The Home Office channelled £30,000 to a paedophilia advocacy organisation in the late 1970s, according to a former civil servant.
The Independent Inquiry into Child Sexual Abuse heard that a payment to the Paedophile Information Exchange (PIE) was marked on official documents as a grant to the Women’s Royal Voluntary Services.
Tim Hulbert, who worked for the Voluntary Services Unit during the 1970s and 1980s, told the inquiry he was warned to “back off” by a superior when he raised the issue.
Mr Hulbert said: "He acknowledged we were talking about PIE, he said it was an appropriate organisation - a campaigning organisation.
"And however much you might dislike what they were campaigning on, they had a perfect right to do so."
The payments were allegedly concealed on a spreadsheet as a payment to the Women’s Royal Voluntary Services.

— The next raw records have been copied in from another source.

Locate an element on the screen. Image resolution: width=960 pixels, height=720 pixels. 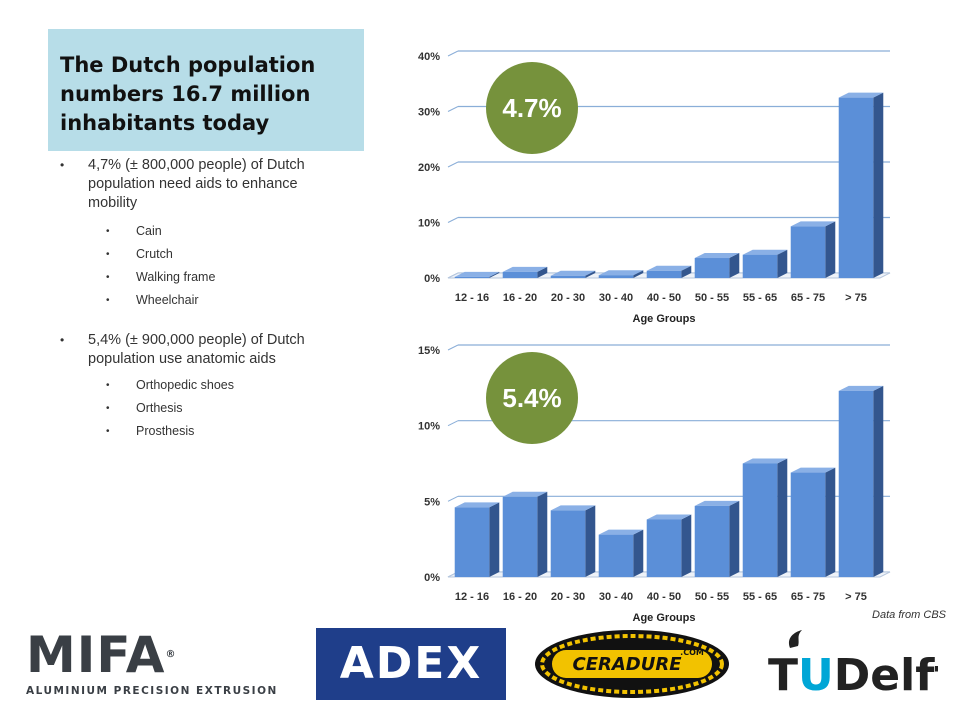
sub-bullet: Orthopedic shoes is located at coordinates (210, 386).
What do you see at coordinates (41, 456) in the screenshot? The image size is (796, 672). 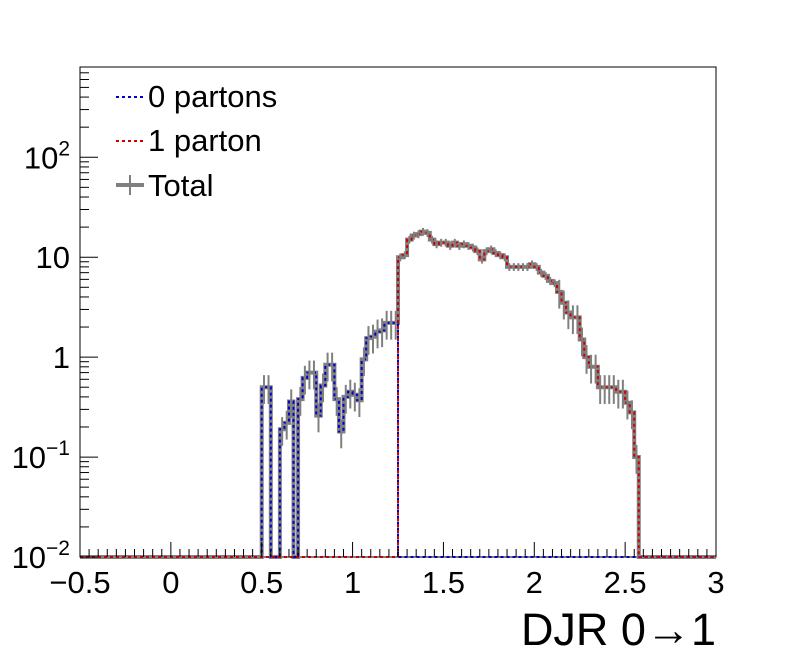 I see `y-tick-label: 10⁻¹` at bounding box center [41, 456].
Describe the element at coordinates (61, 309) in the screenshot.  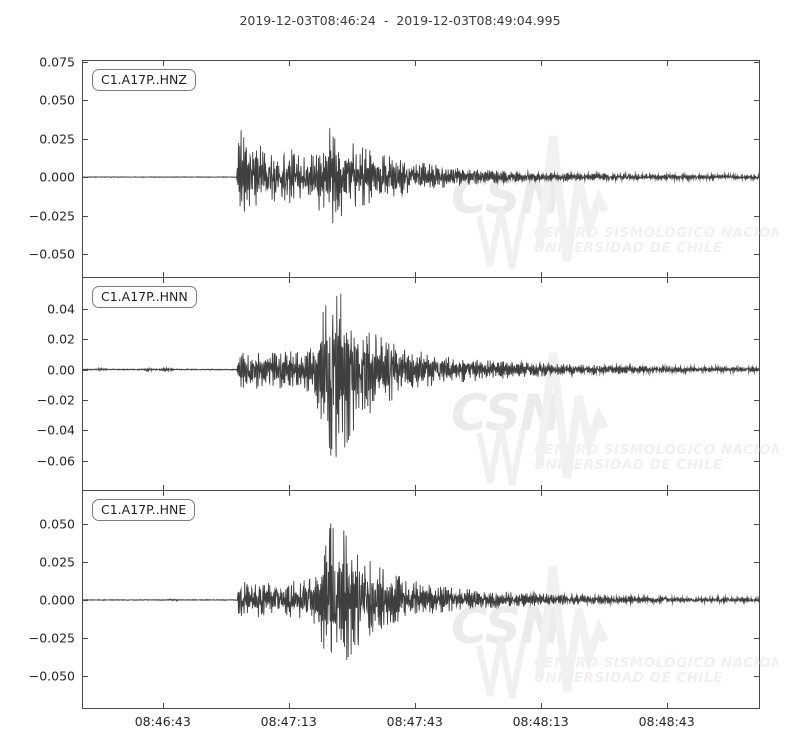
I see `y-tick-label: 0.04` at that location.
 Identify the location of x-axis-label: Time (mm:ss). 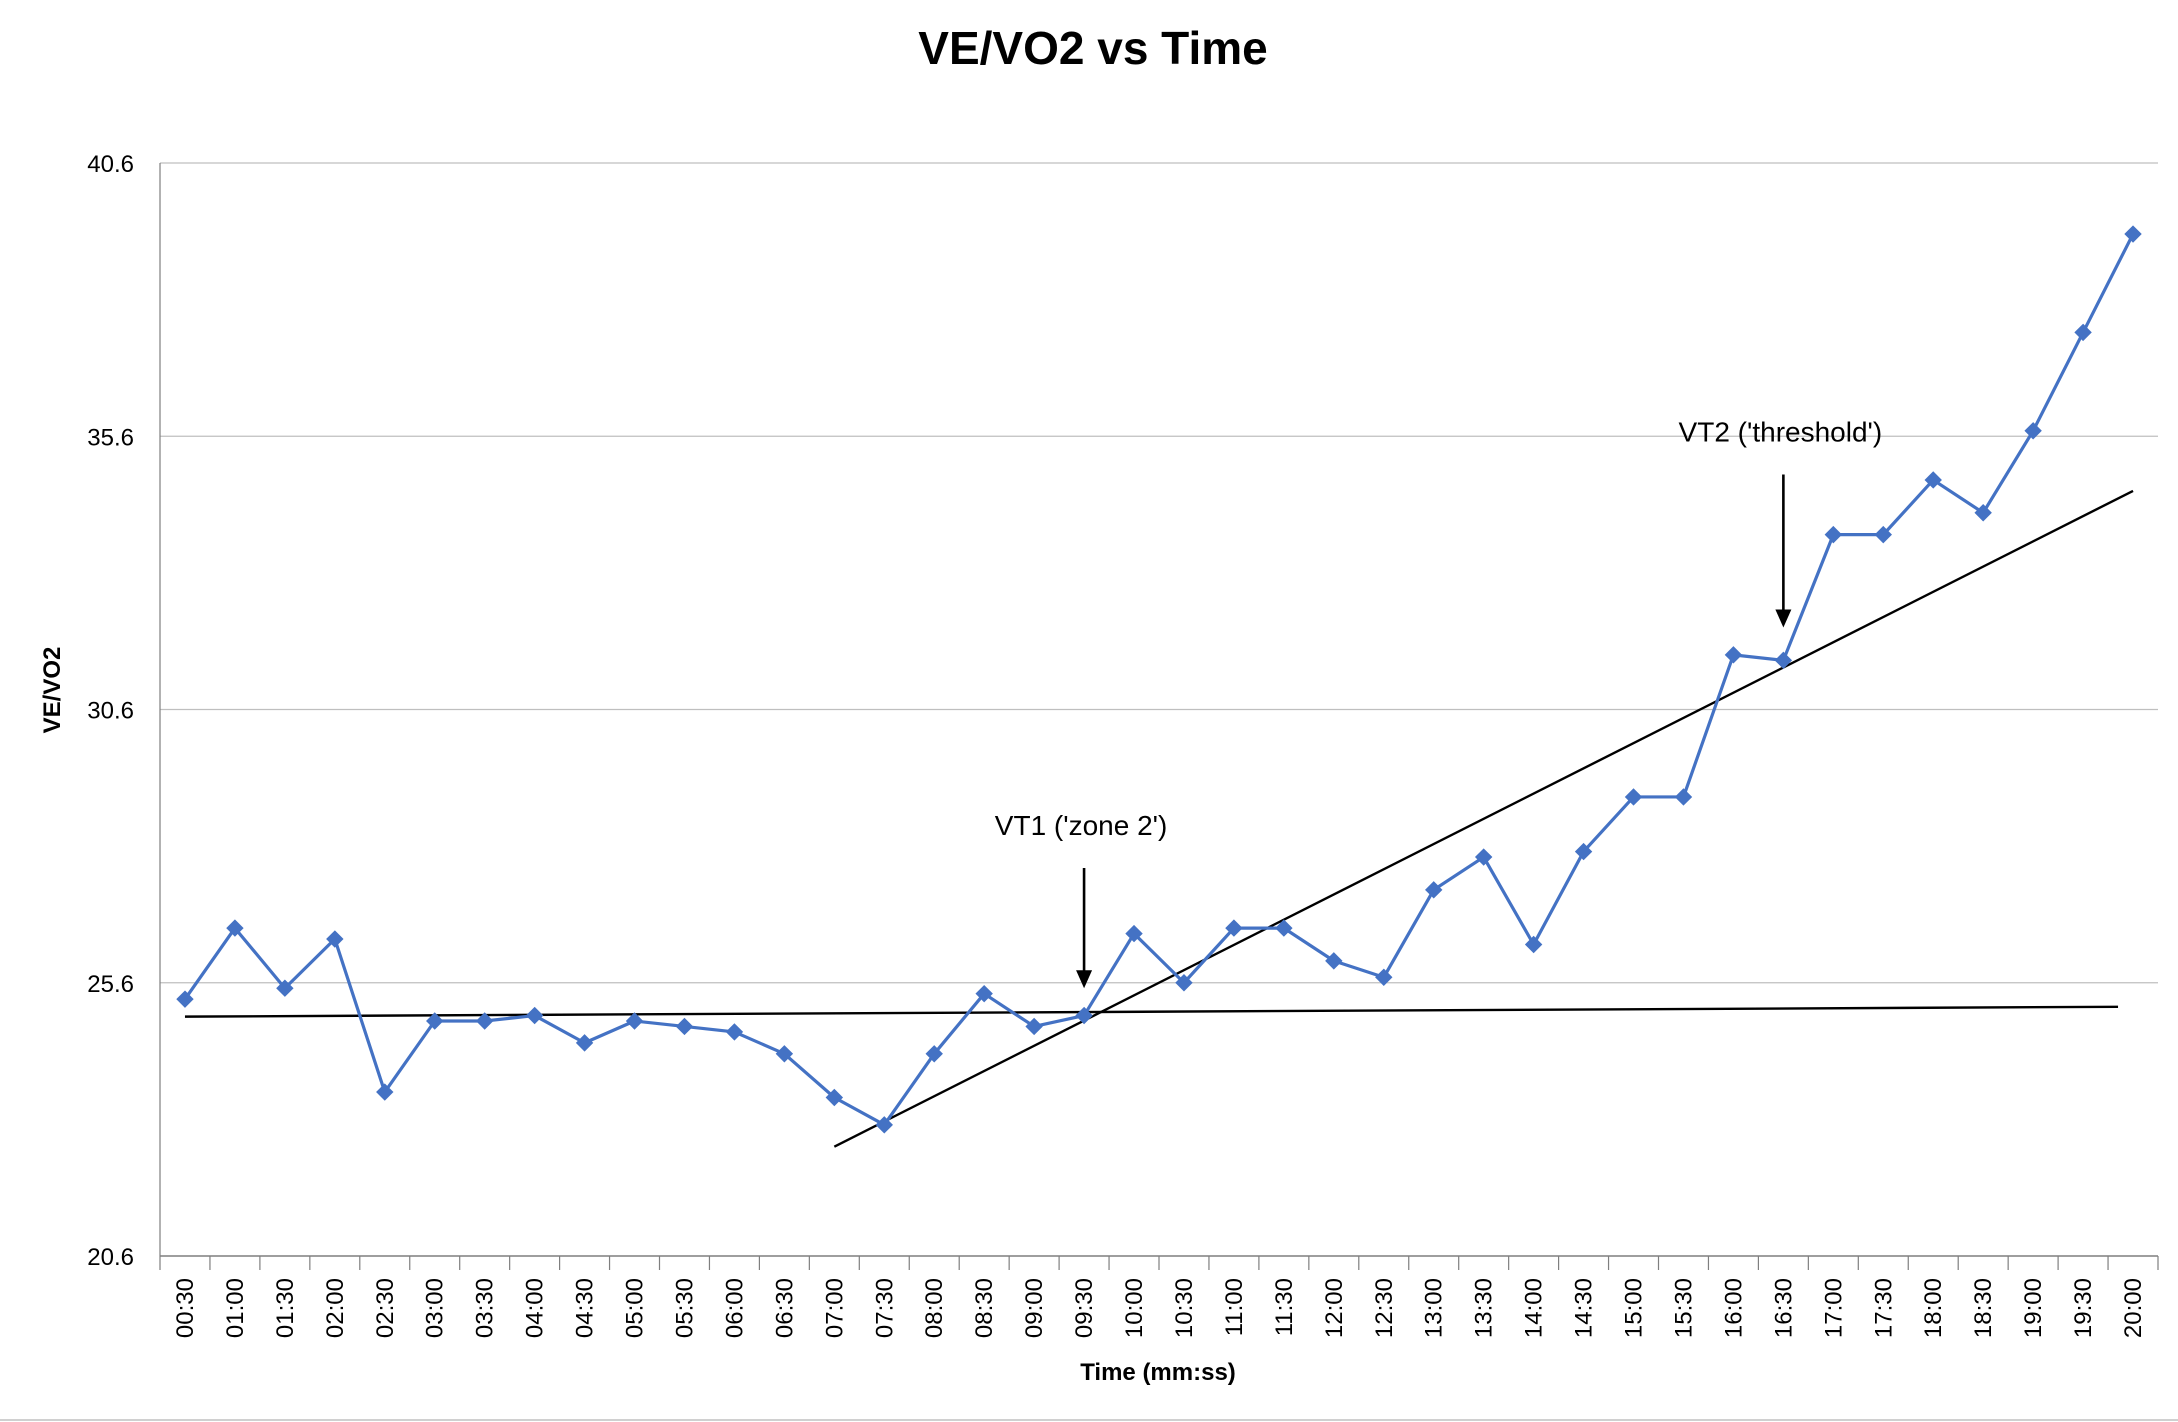
(1158, 1372).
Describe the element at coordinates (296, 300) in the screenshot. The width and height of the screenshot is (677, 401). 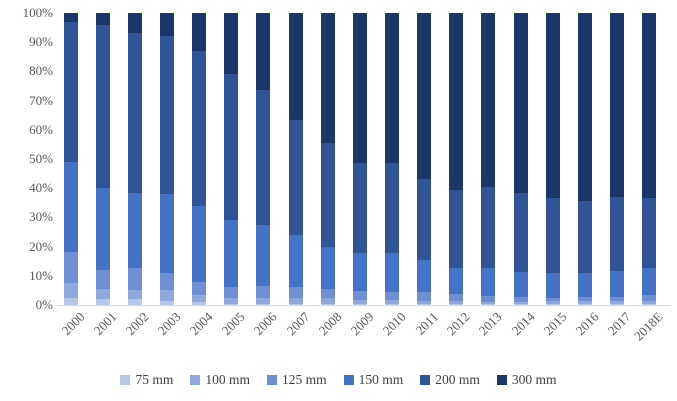
I see `segment-100-mm-2007` at that location.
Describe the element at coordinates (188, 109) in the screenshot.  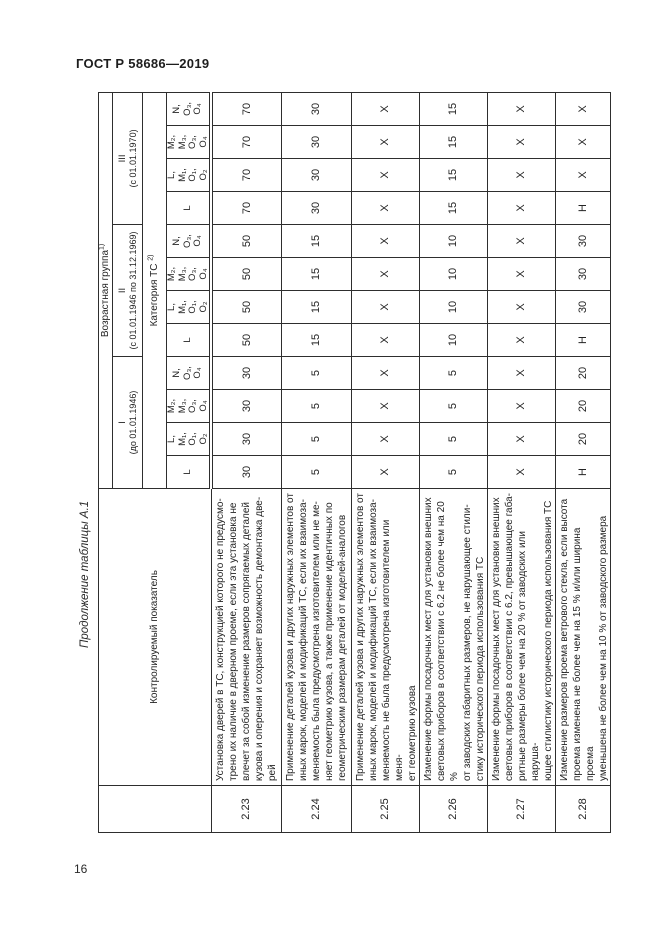
I see `category-cell-g3-NO3O4: N, O₃, O₄` at that location.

Mr Hulbert said he had been made aware by a colleague during an “informal chat” that the money was actually intended to go to PIE.
The Paedophile Information Exchange was a legal campaign group established in 1974 to advocate for the abolition of the age of consent.
A 1975 PIE leaflet said: “We want to dispel the myths connected with paedophilia, and show that most paedophiles desire gentle, loving and mutually pleasurable relationships.
“We believe it is inhumane to children to outlaw their sexuality and we support moves to lower the age of consent.”
The group closed down in 1984 following the conviction of two former executive committee members on child pornography charges.
Civil servant Mike Box told the inquiry that no evidence of any payment to PIE had been found in government documents from the era, and that a contemporary of Mr Hulbert had no recollection of the payments.